Information:
○ ○ ○ ○
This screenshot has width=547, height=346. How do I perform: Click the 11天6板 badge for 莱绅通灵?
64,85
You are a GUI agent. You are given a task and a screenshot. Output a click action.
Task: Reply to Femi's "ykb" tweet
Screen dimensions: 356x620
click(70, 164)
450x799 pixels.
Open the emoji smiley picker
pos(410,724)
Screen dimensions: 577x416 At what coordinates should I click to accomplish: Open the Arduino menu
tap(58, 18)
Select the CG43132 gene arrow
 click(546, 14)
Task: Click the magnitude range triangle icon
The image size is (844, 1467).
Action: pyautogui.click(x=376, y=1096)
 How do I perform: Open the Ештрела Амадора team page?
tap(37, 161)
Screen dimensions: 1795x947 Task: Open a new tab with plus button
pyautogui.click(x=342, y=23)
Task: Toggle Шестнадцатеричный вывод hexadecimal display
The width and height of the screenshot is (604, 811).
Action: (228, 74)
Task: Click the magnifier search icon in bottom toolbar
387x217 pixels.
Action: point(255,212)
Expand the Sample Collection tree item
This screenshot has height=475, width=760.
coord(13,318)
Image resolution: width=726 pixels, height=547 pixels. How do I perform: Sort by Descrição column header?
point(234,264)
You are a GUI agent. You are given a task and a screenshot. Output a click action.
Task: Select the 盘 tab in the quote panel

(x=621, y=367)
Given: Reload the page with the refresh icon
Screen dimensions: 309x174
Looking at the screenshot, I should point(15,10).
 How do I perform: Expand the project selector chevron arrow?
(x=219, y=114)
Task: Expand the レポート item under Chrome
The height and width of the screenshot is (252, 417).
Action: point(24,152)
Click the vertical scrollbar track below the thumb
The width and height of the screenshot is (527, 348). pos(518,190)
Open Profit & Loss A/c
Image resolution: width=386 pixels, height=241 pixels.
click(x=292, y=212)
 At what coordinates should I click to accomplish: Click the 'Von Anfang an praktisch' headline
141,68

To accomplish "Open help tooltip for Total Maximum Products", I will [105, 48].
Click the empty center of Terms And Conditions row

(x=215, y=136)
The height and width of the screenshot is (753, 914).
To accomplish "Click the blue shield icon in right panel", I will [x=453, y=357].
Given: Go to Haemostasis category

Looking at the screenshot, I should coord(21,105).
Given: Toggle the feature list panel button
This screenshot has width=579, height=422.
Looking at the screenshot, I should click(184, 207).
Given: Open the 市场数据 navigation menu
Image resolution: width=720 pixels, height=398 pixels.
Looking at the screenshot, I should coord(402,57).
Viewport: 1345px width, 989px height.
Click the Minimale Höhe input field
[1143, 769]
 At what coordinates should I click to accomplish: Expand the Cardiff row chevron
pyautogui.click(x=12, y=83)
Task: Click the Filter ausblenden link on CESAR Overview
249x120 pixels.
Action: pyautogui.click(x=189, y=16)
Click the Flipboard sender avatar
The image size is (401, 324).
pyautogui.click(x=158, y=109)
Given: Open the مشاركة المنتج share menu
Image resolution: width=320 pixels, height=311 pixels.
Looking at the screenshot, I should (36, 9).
○ ○ ○ ○
What you should do:
The records above must each be restated exactly as they stand.

Response to the task:
This screenshot has width=547, height=346. How do I perform: Click the 11天6板 badge for 莱绅通灵?
64,85
You are a GUI agent. You are given a task and a screenshot. Output a click action.
Task: Reply to Femi's "ykb" tweet
Screen dimensions: 356x620
click(70, 164)
450x799 pixels.
Open the emoji smiley picker
pos(410,724)
Screen dimensions: 577x416 At what coordinates should I click to accomplish: Open the Arduino menu
tap(58, 18)
Select the CG43132 gene arrow
 click(546, 14)
Task: Click the magnitude range triangle icon
The image size is (844, 1467).
Action: pyautogui.click(x=376, y=1096)
 How do I perform: Open the Ештрела Амадора team page?
tap(37, 161)
Screen dimensions: 1795x947 Task: Open a new tab with plus button
pyautogui.click(x=342, y=23)
Task: Toggle Шестнадцатеричный вывод hexadecimal display
The width and height of the screenshot is (604, 811).
Action: (228, 74)
Task: Click the magnifier search icon in bottom toolbar
387x217 pixels.
Action: point(255,212)
Expand the Sample Collection tree item
This screenshot has height=475, width=760.
coord(13,318)
Image resolution: width=726 pixels, height=547 pixels. How do I perform: Sort by Descrição column header?
point(234,264)
You are a GUI agent. You are given a task and a screenshot. Output a click action.
Task: Select the 盘 tab in the quote panel

(x=621, y=367)
Given: Reload the page with the refresh icon
Screen dimensions: 309x174
Looking at the screenshot, I should point(15,10).
 How do I perform: Expand the project selector chevron arrow?
(x=219, y=114)
Task: Expand the レポート item under Chrome
The height and width of the screenshot is (252, 417).
Action: point(24,152)
Click the vertical scrollbar track below the thumb
The width and height of the screenshot is (527, 348). pos(518,190)
Open Profit & Loss A/c
Image resolution: width=386 pixels, height=241 pixels.
click(x=292, y=212)
 At what coordinates should I click to accomplish: Click the 'Von Anfang an praktisch' headline
141,68

To accomplish "Open help tooltip for Total Maximum Products", I will [105, 48].
Click the empty center of Terms And Conditions row

(x=215, y=136)
The height and width of the screenshot is (753, 914).
To accomplish "Click the blue shield icon in right panel", I will [x=453, y=357].
Given: Go to Haemostasis category

Looking at the screenshot, I should coord(21,105).
Given: Toggle the feature list panel button
This screenshot has width=579, height=422.
Looking at the screenshot, I should click(184, 207).
Given: Open the 市场数据 navigation menu
Image resolution: width=720 pixels, height=398 pixels.
Looking at the screenshot, I should coord(402,57).
Viewport: 1345px width, 989px height.
Click the Minimale Höhe input field
[1143, 769]
 At what coordinates should I click to accomplish: Expand the Cardiff row chevron
pyautogui.click(x=12, y=83)
Task: Click the Filter ausblenden link on CESAR Overview
249x120 pixels.
Action: pyautogui.click(x=189, y=16)
Click the Flipboard sender avatar
The image size is (401, 324).
pyautogui.click(x=158, y=109)
Given: Open the مشاركة المنتج share menu
Image resolution: width=320 pixels, height=311 pixels.
Looking at the screenshot, I should (36, 9).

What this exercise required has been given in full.